-- Activity --
Work out how many lines in the material below hold the word "screenshot". Write only the number.

-- Material supplied --
----------

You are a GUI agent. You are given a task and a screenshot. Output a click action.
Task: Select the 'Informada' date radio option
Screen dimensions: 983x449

----------

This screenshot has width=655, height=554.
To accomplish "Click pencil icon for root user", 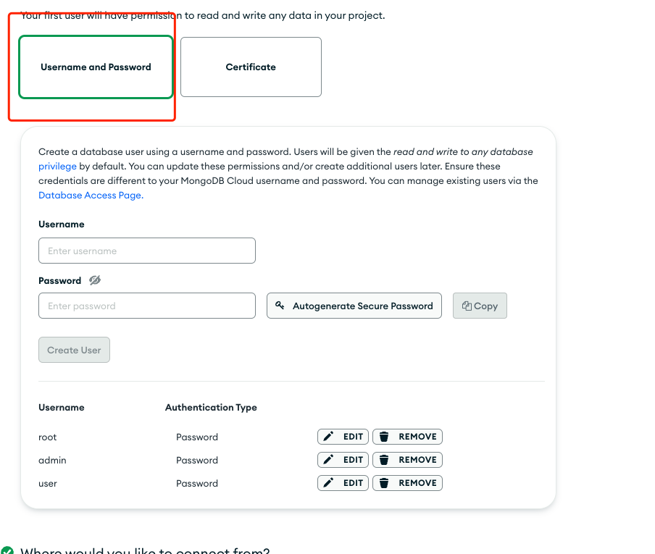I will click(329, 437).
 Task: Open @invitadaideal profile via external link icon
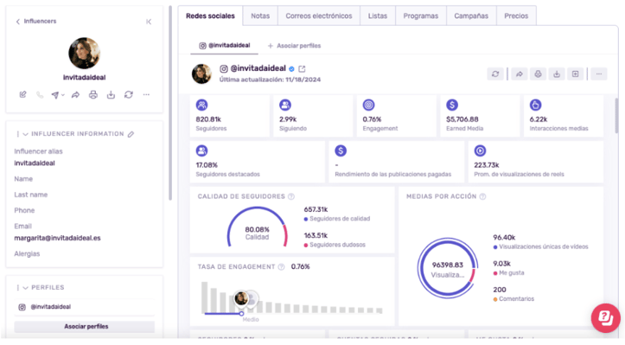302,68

----------

-- Expected answer --
2